The Board of Directors of the Bank may, to such extent and upon such conditions as it may determine, waive any of the immunities and privileges conferred under this Agreement in cases where such action would, in the opinion of the Board of Directors, be in the best interests of the Bank.
Article 15
The Board of Governors may decide that the Bank shall be put into liquidation, following the procedures laid down in the Statutes of the Bank.
Article 16
Any question of interpretation or application of the provisions of this Agreement and the Statutes arising between any Member country and the Bank, or between any Member countries of the Bank, shall be submitted to the Board of Directors for its opinion. A special representative of a Member country particularly affected by the question under consideration shall be entitled to be present in the meeting of the Board of Directors during such consideration.

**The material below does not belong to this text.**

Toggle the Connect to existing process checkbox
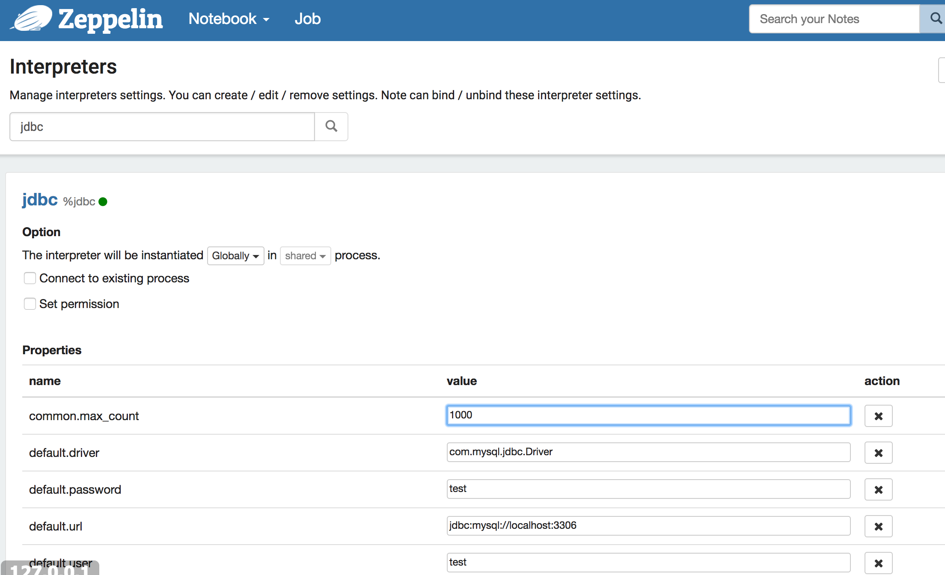The height and width of the screenshot is (575, 945). pos(30,278)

The question, together with the opinion of the Board of Directors, shall then be referred to the Board of Governors for final decision.
Article 17
This Agreement shall be ratified. This Agreement and the Statutes referred to in Article 2 shall enter into force thirty days after the date on which all the Member countries have deposited their instruments of ratification with the Norwegian Ministry for Foreign Affairs, however not earlier than 1 January, 2005. The Norwegian Ministry for Foreign Affairs shall inform the other Member countries of the deposit of the instruments of ratification and of the time this Agreement enters into force.

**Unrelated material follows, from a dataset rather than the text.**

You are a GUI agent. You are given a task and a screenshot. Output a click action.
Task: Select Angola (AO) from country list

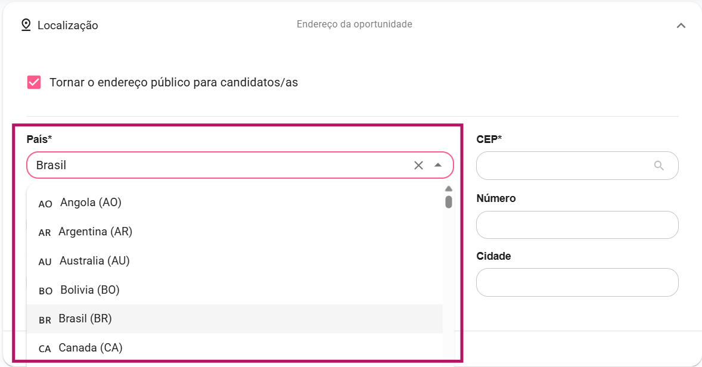point(91,203)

This Agreement shall be deposited with the Norwegian Ministry for Foreign Affairs, and certified copies shall be furnished by the Norwegian Ministry for Foreign Affairs to each of the Member countries.
Each Member country shall promptly take such action as is necessary for the purpose of implementing the provisions of this Agreement, particularly the provisions relating to the status, immunities, privileges and exemptions of the Bank and of the persons referred to in Articles 10 and 11, and shall inform the Bank of the detailed action which it has taken.
Upon entry into force of this Agreement and the Statutes referred to in Article 2, the agreement of 23 October 1998 between Denmark, Finland, Iceland, Norway and Sweden concerning the Nordic Investment Bank and the statutes of the Bank in force at the time shall cease to apply.
Notwithstanding the foregoing, decisions adopted under the said agreement or statutes shall continue to be applicable to the extent that they are compatible with or not explicitly terminated by this Agreement or the Statutes attached hereto or any decision adopted hereunder.
Article 18
Any Member country may withdraw from this Agreement by giving notice of withdrawal to the Government of Norway, which shall immediately report such notice to the other Member countries, the Board of Governors, and to the Board of Directors of the Bank.
The earliest date on which such withdrawal shall become effective shall be the end of the financial year following the year in which the notice of withdrawal was submitted.
Upon receipt of a notice of withdrawal, the Board of Governors shall adopt procedures for settlement of accounts with the withdrawing Member country, no later than the date upon which the withdrawal becomes effective. It shall then be ensured that the withdrawing Member country shall, to the same extent as the other Member countries, remain liable for those commitments of the Bank which were in force at the time of the withdrawal.